> YOUR OBJECTIVE
Omit all pictures, then retype exactly the lines from the one that contains "The height and" through the end of the listing.

> DATA FOR REVIEW
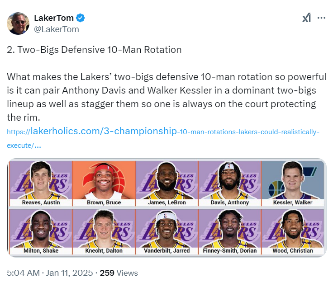The image size is (333, 287).
Task: Select the Shake Milton player card
Action: (x=41, y=231)
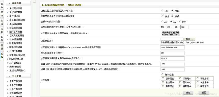The width and height of the screenshot is (219, 97).
Task: Click the 重置 reset button
Action: (204, 92)
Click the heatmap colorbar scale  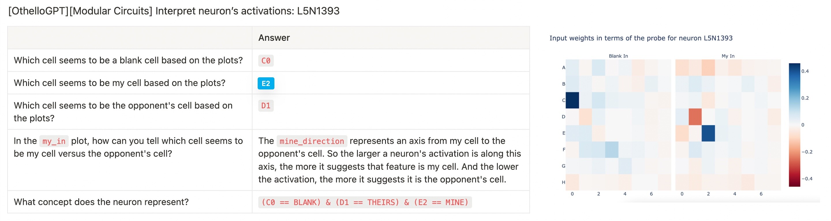(x=794, y=125)
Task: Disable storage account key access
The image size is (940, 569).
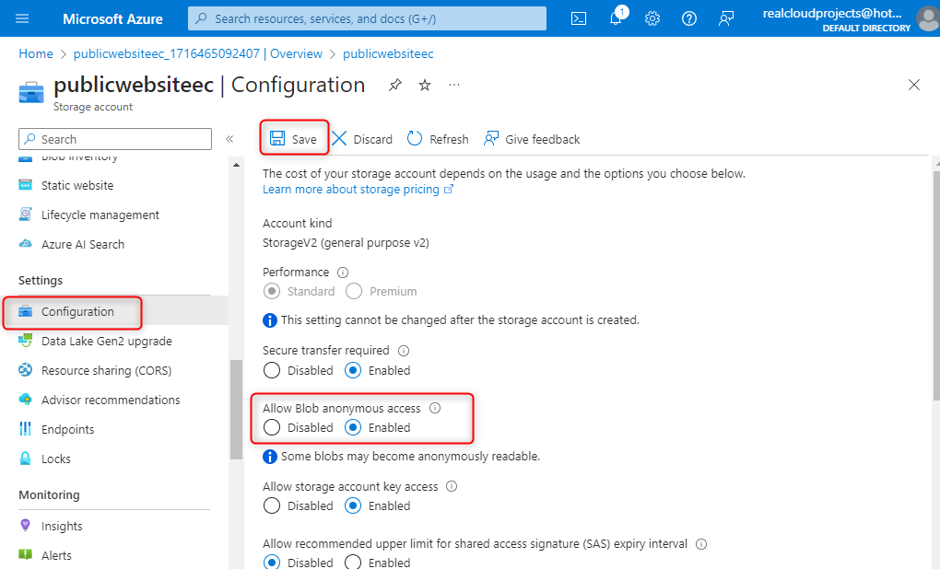Action: tap(272, 505)
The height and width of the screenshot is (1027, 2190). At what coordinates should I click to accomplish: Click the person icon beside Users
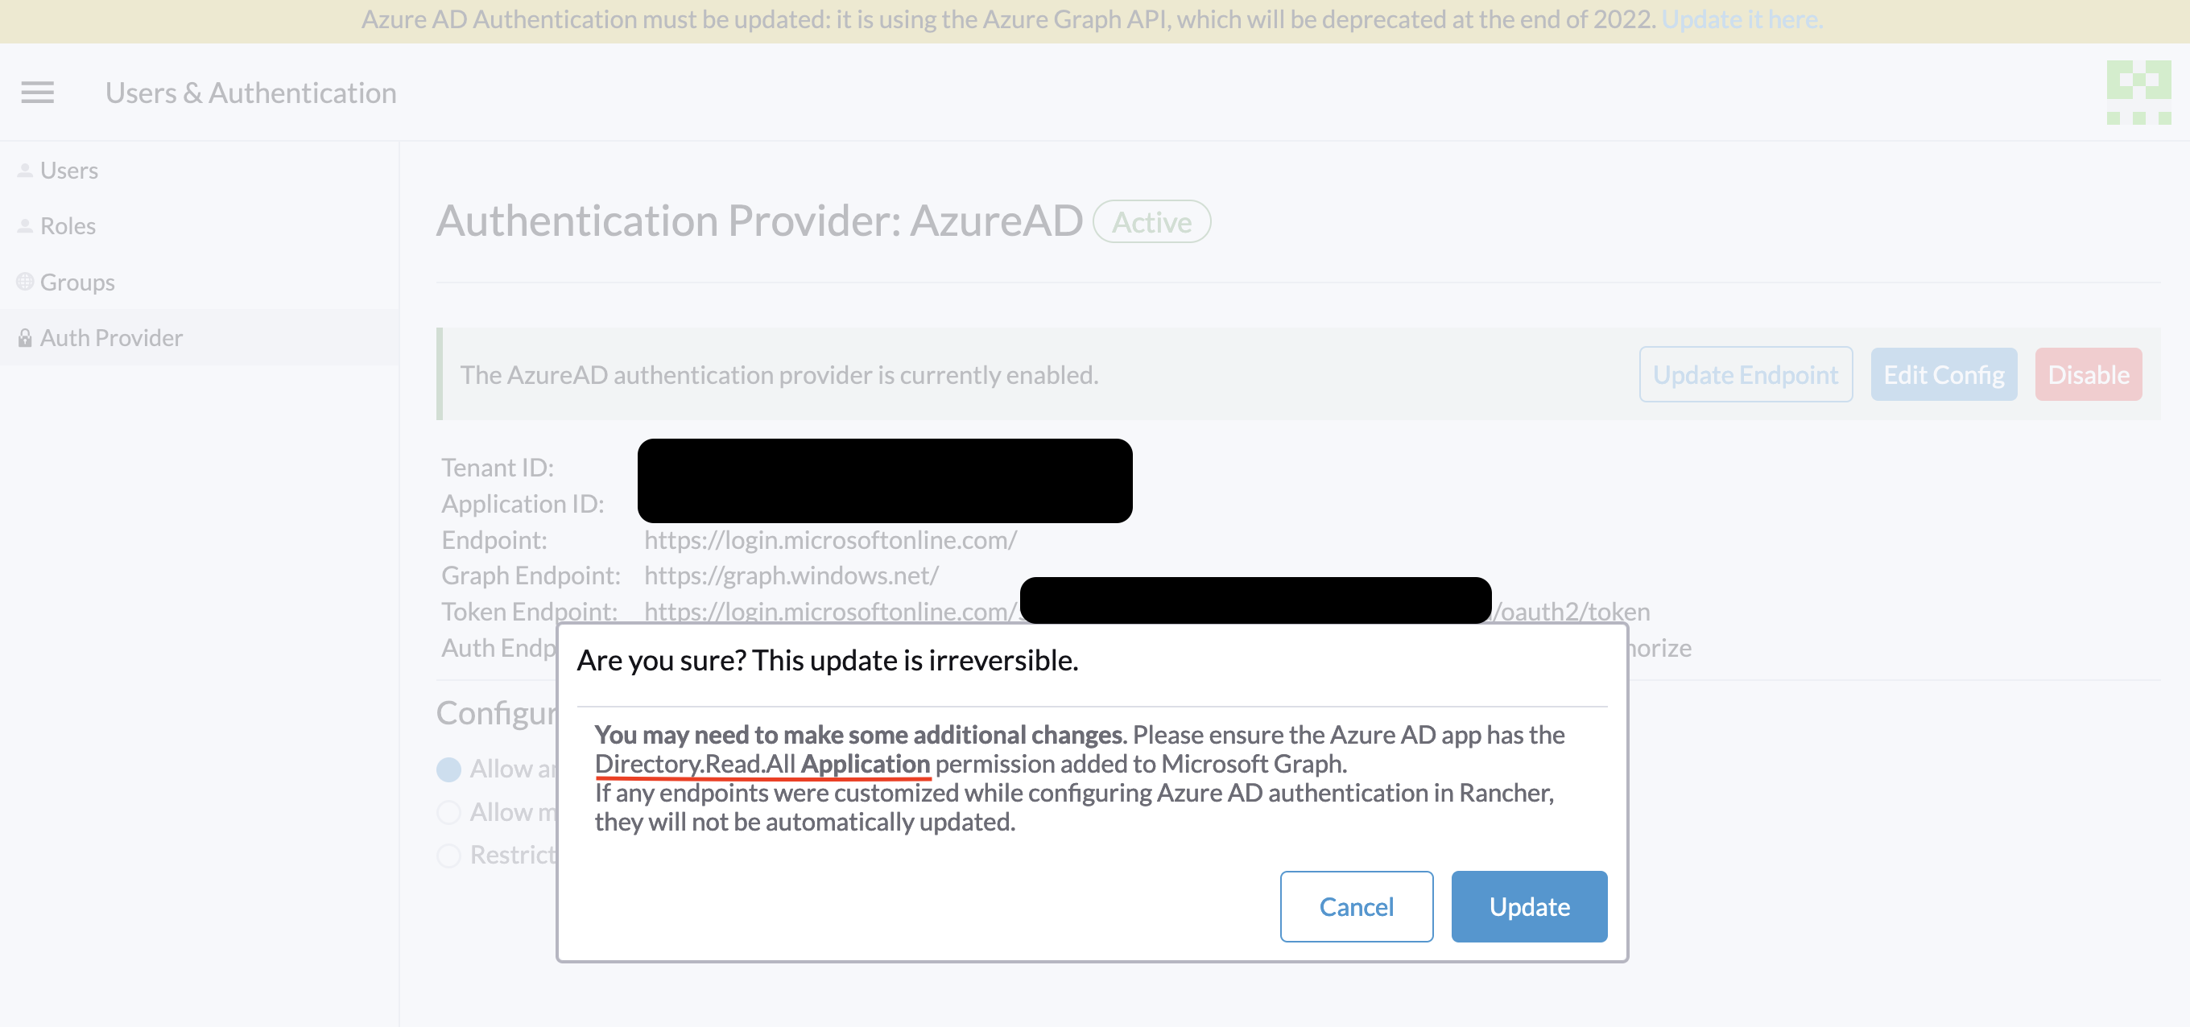pos(25,169)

> OUTPUT OF THE EXERCISE
The height and width of the screenshot is (1027, 2190). At what coordinates should I click to accomplish: Click the person icon beside Users
pos(25,169)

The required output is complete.